El otro día me compré las cartas de amor de Fernando Pessoa. Ponía en la faja: “Segunda Edición. Todas las cartas de amor (no) son ridículas…” Y me ganó el paréntesis de Funambulista.  

Ahí van sólo un par de líneas para demostrar que debemos volver a utilizarlas -¡ya sé que no es fácil!

Mira: dejamos de escribirnos cuando llegó el teléfono. El modelo góndola inundó las casas de la península como una plaga, todos en colores pastel, como una España con miedo al color. Y empezamos a dejar de pegar sellos. Solo por Navidad, nos dijimos. Y eso pasó, que sólo por Navidad nos enviamos postales. Ahora, ni eso. Todo es por whatsapp con mucho emoji, mucho dibujito y mucho gif que se mueve en espiral. 

Perdóname lector si parece que estoy en contra de la tecnología, nada de eso. Soy un gran usuario de redes, emojis y otra bagatelas. Pero tiendo a la nostalgia y me ha dado por ahí. En mi casa guardamos cartas y anotaciones de la abuela Irene, ¿sabes por qué? Porque se ve su letra, porque en el pulso de las consonantes enlazadas con vocales puedo adivinar su estado de ánimo al anotar la receta. Guardo alguna lista de la compra con los precios y guardo su libretita con los cumpleaños de toda la familia, una que siempre llevaba en el bolsillo. Ella, que no fue a la escuela, se empeñó en leer y en escribir. La letra no difiere mucho a la de otra abuelas, pero tiene la magia de su pulso, su velocidad y su energía. Y mientras miro sus vocales, vuelvo a verla cocinar o a amasar carne con cebolla frita en los lebrillos. 

¡Supera eso, whatsapp! 

Ahora, con la velocidad de la vida, tanta y tan atropellada, hemos empezado a grabar mensajes de voz. ¡Se nos estaba olvidando llamar! Y como muchos los mensajes escritos se malinterpretaban y se montaba una cadena de explicaciones del diablo, hemos vuelto a ¡hablar! Qué parodia, debe pensar Darwin. ¡Hablar! La evolución es un zigzag. Bien es cierto que saturar de mensajes de voz es un soberano tostón. Qué monserga. Lo digo porque he caído en ello y me he visto hablando solo en un restaurante de Mallorca dejando mensajes y escuchando respuestas en bucle. 

Ahora, será culpa del calor, se me han abierto los poros, me he tostado la piel y, yo qué sé, también la cabeza. Pienso claramente, de manera cristalina, que debemos recuperar las cartas. Aunque sólo sea por llegar al buzón y que no sea todo publicidad de pizzas o frías cartas impresas del banco de turno. De Hacienda ni menciono. Calla, bicho. Calla. 

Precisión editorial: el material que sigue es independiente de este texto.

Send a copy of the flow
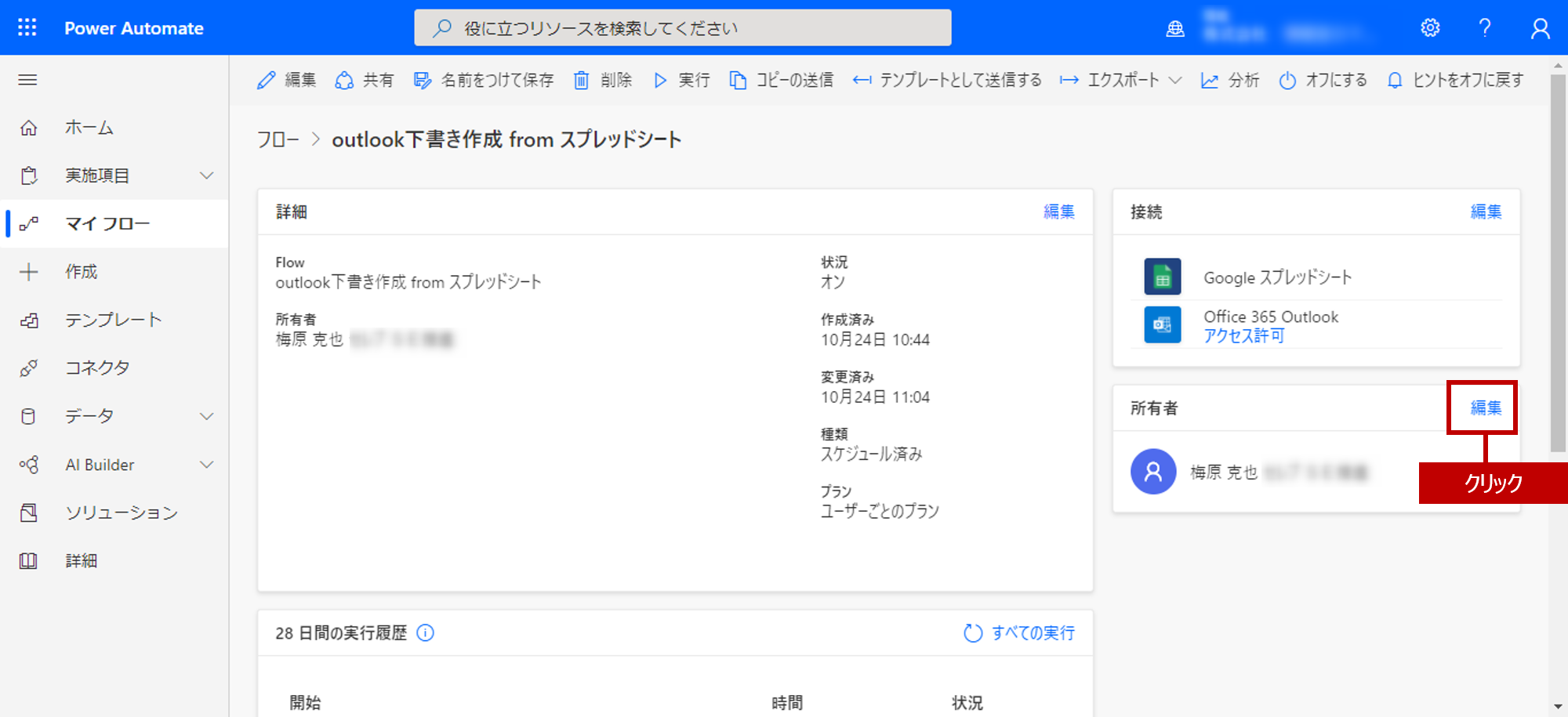This screenshot has height=717, width=1568. pyautogui.click(x=781, y=79)

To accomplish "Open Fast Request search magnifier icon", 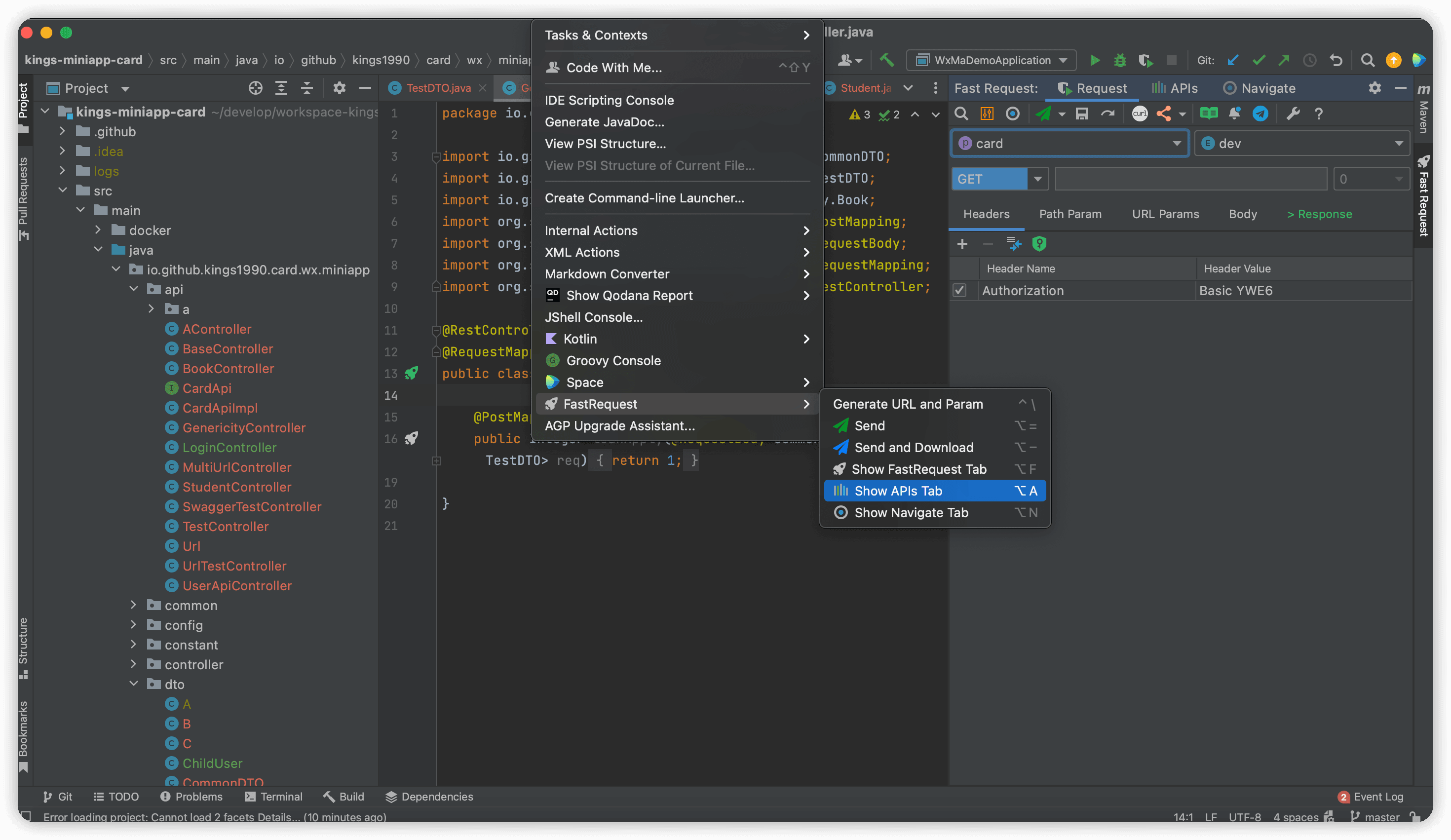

No invento nada. Ni voy hacia atrás. Solo pido, con el libro de cartas de Pessoa abierto sobre la mesa a modo de juramento, que me escribas. Quiero notar el ritmo de tus dedos, la velocidad de tu corazón y la fuerza de tus puntos. Quiero sentir tu vocabulario, ver tus faltas, las prisas, saber que es tu saliva la que ha cerrado el sobre y esperar esa lengua. Quiero ver tu firma, tu nombre, tu emoción. Escríbeme.